(RECORDS)

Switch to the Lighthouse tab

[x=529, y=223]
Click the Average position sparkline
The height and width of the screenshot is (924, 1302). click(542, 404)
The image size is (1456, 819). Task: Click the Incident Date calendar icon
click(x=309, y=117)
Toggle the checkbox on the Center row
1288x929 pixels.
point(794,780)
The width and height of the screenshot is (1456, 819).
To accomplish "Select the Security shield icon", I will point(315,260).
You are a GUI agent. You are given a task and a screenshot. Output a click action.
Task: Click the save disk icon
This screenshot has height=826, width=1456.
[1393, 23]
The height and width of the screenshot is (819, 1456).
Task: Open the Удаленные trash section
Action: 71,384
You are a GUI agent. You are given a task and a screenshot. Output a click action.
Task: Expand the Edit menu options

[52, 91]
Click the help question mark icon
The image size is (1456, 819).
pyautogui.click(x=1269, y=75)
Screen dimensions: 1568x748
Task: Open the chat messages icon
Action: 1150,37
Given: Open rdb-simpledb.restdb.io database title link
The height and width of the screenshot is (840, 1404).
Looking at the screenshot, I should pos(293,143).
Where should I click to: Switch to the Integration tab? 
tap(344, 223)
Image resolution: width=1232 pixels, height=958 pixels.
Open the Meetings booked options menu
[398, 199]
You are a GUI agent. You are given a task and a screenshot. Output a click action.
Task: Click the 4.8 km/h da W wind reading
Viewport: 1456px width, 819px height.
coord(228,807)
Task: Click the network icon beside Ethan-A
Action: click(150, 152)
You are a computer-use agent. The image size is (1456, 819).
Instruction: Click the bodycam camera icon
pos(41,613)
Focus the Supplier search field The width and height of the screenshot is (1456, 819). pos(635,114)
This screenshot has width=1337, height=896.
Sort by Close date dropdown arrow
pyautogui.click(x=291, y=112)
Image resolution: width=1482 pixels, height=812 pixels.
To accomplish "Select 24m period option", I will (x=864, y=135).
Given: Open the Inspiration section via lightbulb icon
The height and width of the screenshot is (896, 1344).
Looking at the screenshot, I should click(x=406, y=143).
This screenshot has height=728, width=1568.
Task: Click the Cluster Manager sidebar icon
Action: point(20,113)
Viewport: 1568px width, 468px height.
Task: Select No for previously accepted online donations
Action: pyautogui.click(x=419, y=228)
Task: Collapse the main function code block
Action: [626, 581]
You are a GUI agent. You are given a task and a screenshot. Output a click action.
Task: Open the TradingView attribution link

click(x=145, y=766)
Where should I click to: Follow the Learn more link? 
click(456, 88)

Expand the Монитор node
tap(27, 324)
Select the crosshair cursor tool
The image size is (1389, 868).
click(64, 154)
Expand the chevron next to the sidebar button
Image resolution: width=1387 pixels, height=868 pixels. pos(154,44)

(End RECORDS)

*EXERCISE AIM*: Word for word, repeat each entry shown above.

*EXPECTED ANSWER*:
Switch to the Lighthouse tab

[x=529, y=223]
Click the Average position sparkline
The height and width of the screenshot is (924, 1302). click(542, 404)
The image size is (1456, 819). Task: Click the Incident Date calendar icon
click(x=309, y=117)
Toggle the checkbox on the Center row
1288x929 pixels.
point(794,780)
The width and height of the screenshot is (1456, 819).
To accomplish "Select the Security shield icon", I will point(315,260).
You are a GUI agent. You are given a task and a screenshot. Output a click action.
Task: Click the save disk icon
This screenshot has height=826, width=1456.
[1393, 23]
The height and width of the screenshot is (819, 1456).
Task: Open the Удаленные trash section
Action: 71,384
You are a GUI agent. You are given a task and a screenshot. Output a click action.
Task: Expand the Edit menu options

[52, 91]
Click the help question mark icon
The image size is (1456, 819).
pyautogui.click(x=1269, y=75)
Screen dimensions: 1568x748
Task: Open the chat messages icon
Action: 1150,37
Given: Open rdb-simpledb.restdb.io database title link
The height and width of the screenshot is (840, 1404).
Looking at the screenshot, I should pos(293,143).
Where should I click to: Switch to the Integration tab? 
tap(344, 223)
Image resolution: width=1232 pixels, height=958 pixels.
Open the Meetings booked options menu
[398, 199]
You are a GUI agent. You are given a task and a screenshot. Output a click action.
Task: Click the 4.8 km/h da W wind reading
Viewport: 1456px width, 819px height.
coord(228,807)
Task: Click the network icon beside Ethan-A
Action: click(150, 152)
You are a computer-use agent. The image size is (1456, 819).
Instruction: Click the bodycam camera icon
pos(41,613)
Focus the Supplier search field The width and height of the screenshot is (1456, 819). pos(635,114)
This screenshot has width=1337, height=896.
Sort by Close date dropdown arrow
pyautogui.click(x=291, y=112)
Image resolution: width=1482 pixels, height=812 pixels.
To accomplish "Select 24m period option", I will (x=864, y=135).
Given: Open the Inspiration section via lightbulb icon
The height and width of the screenshot is (896, 1344).
Looking at the screenshot, I should click(x=406, y=143).
This screenshot has height=728, width=1568.
Task: Click the Cluster Manager sidebar icon
Action: point(20,113)
Viewport: 1568px width, 468px height.
Task: Select No for previously accepted online donations
Action: pyautogui.click(x=419, y=228)
Task: Collapse the main function code block
Action: [626, 581]
You are a GUI agent. You are given a task and a screenshot. Output a click action.
Task: Open the TradingView attribution link

click(x=145, y=766)
Where should I click to: Follow the Learn more link? 
click(456, 88)

Expand the Монитор node
tap(27, 324)
Select the crosshair cursor tool
The image size is (1389, 868).
click(64, 154)
Expand the chevron next to the sidebar button
Image resolution: width=1387 pixels, height=868 pixels. pos(154,44)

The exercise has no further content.